# Task B: Meta-Learning Perfomance Prediction

In this task, you will use information on training parameters and metadata on multiple OpenML dataset to train a performance predictor that performs well even for unseen datasets. You are provided with config parameters and metafeatures for six datasets.

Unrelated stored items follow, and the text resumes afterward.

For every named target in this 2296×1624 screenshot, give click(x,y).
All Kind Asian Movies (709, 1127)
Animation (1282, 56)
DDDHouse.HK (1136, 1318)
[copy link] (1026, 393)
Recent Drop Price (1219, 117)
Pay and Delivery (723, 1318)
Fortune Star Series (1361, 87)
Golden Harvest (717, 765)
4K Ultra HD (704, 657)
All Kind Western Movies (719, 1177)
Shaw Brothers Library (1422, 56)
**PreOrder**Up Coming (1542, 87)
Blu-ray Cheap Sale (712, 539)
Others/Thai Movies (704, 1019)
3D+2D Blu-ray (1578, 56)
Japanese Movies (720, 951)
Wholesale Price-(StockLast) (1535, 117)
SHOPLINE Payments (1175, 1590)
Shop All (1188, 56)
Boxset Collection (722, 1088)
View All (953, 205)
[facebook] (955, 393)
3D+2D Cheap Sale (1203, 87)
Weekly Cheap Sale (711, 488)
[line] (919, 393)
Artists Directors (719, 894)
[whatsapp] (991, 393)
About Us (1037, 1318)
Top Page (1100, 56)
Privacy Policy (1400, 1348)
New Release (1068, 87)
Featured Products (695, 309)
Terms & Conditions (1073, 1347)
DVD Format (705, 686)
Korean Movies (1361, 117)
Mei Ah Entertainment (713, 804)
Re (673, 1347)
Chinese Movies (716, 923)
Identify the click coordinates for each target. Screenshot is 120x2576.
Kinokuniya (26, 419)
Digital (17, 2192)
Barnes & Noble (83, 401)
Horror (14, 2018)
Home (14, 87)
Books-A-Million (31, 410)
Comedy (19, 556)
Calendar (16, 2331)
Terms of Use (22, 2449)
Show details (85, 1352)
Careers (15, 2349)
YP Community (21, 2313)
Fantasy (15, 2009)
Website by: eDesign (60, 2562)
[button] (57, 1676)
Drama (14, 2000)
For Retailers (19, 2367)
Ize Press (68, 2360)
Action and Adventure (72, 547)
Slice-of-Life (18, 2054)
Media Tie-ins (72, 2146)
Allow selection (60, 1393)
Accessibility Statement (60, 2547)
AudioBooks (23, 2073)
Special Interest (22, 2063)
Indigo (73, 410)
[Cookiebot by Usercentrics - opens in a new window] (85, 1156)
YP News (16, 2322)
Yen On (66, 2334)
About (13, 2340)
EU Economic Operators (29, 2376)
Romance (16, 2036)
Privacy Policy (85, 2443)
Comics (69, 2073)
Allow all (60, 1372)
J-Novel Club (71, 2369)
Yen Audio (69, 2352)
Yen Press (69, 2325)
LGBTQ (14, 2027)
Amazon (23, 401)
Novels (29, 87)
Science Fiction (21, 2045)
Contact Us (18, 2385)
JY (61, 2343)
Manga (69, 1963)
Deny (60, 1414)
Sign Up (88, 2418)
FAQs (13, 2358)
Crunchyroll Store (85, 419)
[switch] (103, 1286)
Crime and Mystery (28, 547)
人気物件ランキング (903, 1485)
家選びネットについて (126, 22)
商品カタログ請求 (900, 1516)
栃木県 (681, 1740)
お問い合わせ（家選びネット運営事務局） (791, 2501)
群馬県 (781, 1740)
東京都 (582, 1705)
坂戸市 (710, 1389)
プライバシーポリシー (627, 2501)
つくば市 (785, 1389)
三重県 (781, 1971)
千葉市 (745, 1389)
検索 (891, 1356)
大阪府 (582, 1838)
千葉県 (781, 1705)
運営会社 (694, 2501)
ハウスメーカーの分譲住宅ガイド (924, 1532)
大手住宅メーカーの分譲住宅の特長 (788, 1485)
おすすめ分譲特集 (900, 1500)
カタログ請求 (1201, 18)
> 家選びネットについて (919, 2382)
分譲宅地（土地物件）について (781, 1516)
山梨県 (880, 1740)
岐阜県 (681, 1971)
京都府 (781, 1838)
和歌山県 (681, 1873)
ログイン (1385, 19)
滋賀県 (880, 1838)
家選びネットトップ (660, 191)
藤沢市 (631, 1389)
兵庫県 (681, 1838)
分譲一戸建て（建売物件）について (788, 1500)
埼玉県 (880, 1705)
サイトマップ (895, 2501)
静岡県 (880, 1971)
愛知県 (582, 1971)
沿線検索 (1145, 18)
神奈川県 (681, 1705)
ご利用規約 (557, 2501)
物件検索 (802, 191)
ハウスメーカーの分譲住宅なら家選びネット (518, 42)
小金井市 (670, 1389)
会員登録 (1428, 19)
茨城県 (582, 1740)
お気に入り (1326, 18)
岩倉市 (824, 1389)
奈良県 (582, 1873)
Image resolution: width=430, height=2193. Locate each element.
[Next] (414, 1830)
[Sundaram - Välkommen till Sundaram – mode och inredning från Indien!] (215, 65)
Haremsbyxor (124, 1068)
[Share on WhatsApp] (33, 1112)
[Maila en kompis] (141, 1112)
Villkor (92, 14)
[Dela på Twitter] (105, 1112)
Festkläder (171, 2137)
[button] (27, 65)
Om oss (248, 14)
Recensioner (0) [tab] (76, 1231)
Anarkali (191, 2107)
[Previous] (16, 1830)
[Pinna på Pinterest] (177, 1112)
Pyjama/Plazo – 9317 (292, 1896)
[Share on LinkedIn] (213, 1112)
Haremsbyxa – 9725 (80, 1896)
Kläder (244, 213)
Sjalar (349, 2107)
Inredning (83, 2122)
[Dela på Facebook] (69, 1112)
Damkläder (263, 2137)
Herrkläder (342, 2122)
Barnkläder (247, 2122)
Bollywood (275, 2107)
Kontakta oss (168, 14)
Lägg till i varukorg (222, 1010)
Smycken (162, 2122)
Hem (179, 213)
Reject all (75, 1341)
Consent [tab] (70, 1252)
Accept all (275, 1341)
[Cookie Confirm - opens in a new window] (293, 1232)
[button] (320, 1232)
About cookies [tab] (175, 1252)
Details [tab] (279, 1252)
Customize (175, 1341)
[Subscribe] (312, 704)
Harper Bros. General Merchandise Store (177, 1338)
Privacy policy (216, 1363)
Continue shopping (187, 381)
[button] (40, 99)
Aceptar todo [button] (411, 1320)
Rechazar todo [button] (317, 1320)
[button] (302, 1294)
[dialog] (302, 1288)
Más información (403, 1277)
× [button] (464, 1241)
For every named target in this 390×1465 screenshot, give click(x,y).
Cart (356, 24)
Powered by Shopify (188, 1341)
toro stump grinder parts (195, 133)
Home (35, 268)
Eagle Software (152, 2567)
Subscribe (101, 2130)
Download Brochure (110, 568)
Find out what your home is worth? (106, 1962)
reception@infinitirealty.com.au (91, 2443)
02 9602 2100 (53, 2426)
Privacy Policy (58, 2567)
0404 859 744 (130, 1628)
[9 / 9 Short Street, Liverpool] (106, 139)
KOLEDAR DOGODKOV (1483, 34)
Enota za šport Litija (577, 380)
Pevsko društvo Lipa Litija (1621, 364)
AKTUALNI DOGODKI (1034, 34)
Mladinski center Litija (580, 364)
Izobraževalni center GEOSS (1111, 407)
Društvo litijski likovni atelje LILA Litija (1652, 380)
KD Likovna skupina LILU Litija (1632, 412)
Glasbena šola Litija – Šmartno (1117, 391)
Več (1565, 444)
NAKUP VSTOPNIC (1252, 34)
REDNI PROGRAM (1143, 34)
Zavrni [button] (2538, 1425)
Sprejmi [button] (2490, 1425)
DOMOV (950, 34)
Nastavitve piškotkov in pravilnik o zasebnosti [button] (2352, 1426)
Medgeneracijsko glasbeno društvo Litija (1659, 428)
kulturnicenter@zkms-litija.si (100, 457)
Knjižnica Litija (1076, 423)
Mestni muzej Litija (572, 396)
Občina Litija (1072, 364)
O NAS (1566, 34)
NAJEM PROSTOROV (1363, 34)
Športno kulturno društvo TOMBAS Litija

The datasets are split into training datasets and test datasets and you should only train on the training datasets.

For questions, you can contact zimmerl@informatik.uni-freiburg.

__Note: Please use the dataloading and splits you are provided with in this notebook.__

## Specifications:

* Data: six_datasets_lw.json
* Number of datasets: 6
* Training datasets: higgs, vehicle, adult, volkert
* Test datasets: Fashion-MNIST, jasmine
* Number of configurations: 2000
* Available data: architecture parameters and hyperparameters, metafeatures 
* Target: final validation accuracy
* Evaluation metric: MSE

## Importing and splitting data

Note: There are 51 steps logged, 50 epochs plus the 0th epoch, prior to any weight updates.

In [1]:
%%capture
%cd ..
import numpy as np
import json
from sklearn.model_selection import train_test_split
from sklearn.metrics import mean_squared_error
import matplotlib.pyplot as plt

from api import Benchmark

In [2]:
bench_dir = "cached/six_datasets_lw.json"
bench = Benchmark(bench_dir, cache=False)

==> Loading data...
==> No cached data found or cache set to False.
==> Reading json data...
==> Done.


In [3]:
with open("cached/metafeatures.json", "r") as f:
    metafeatures = json.load(f)

In [4]:
# Dataset split
dataset_names = bench.get_dataset_names()
print(dataset_names)

train_datasets = ['adult', 'higgs', 'vehicle', 'volkert']
test_datasets = ['Fashion-MNIST', 'jasmine']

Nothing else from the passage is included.